(Saved data entries)
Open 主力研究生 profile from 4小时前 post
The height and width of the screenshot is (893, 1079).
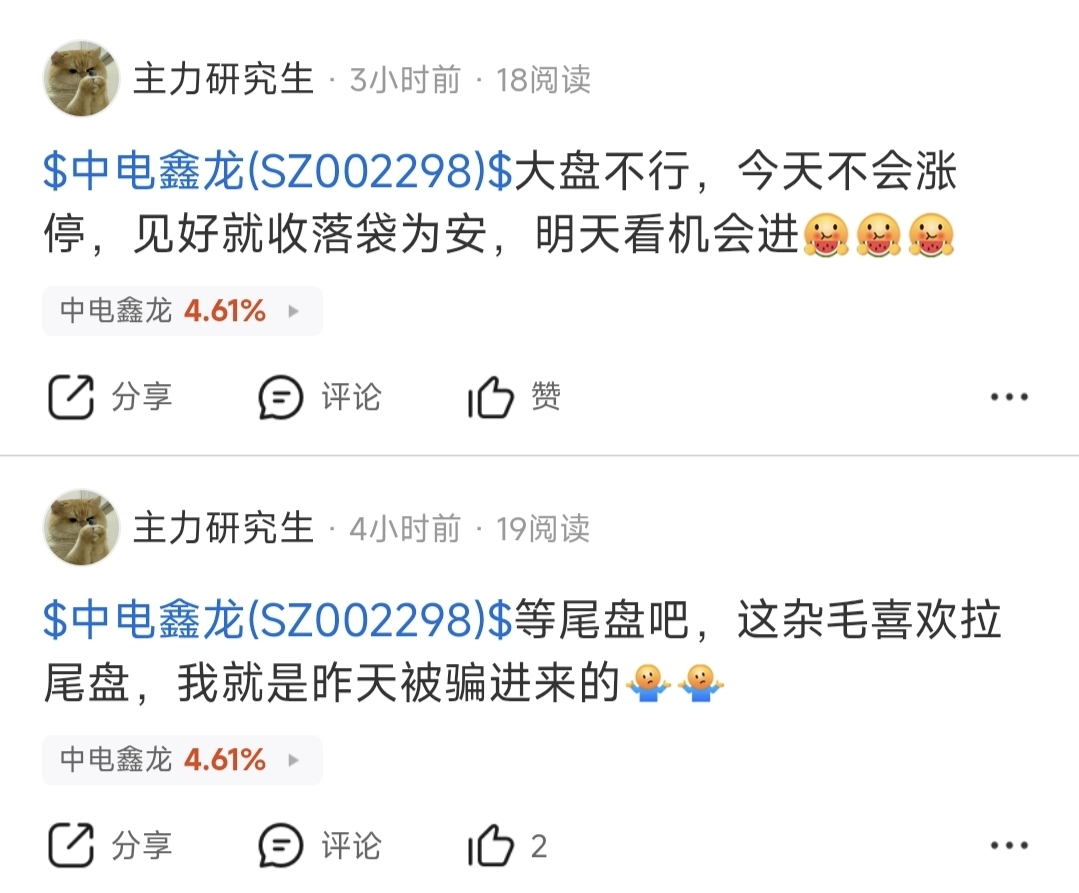(223, 528)
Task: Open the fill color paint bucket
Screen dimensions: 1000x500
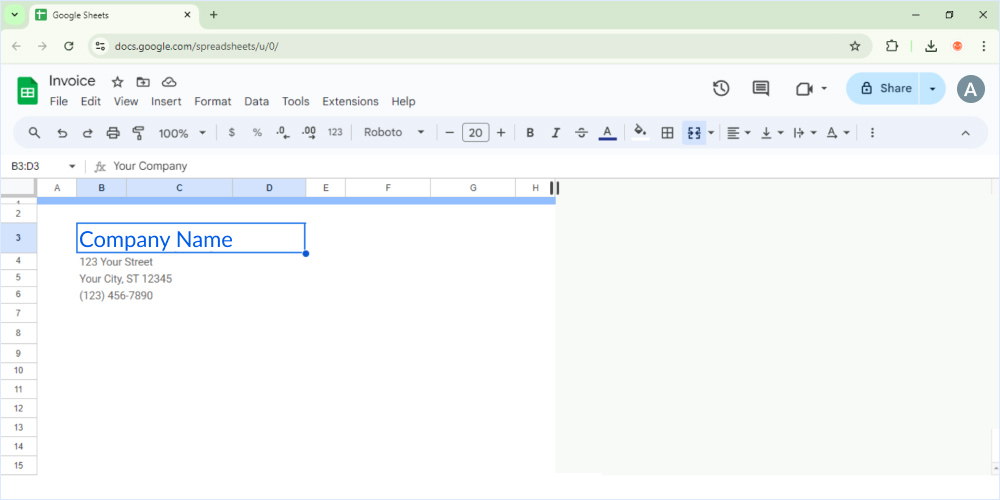Action: 640,133

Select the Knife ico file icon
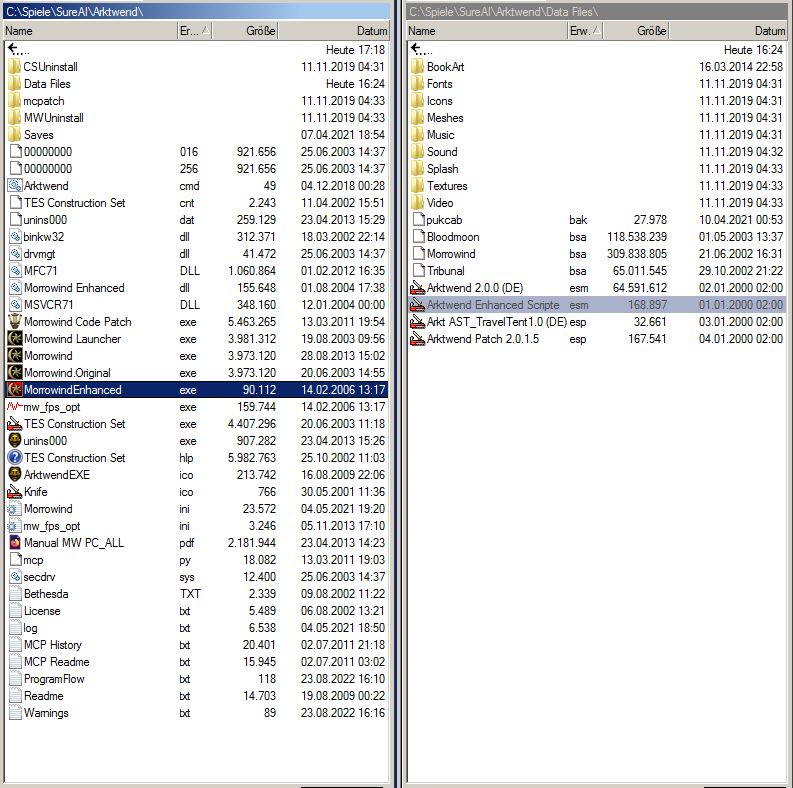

## Problem:
Without the pictures, extract every entry verbatim.

## Result of this task:
Open 主力研究生 profile from 4小时前 post
The height and width of the screenshot is (893, 1079).
(223, 528)
Task: Open the fill color paint bucket
Screen dimensions: 1000x500
Action: 640,133

Select the Knife ico file icon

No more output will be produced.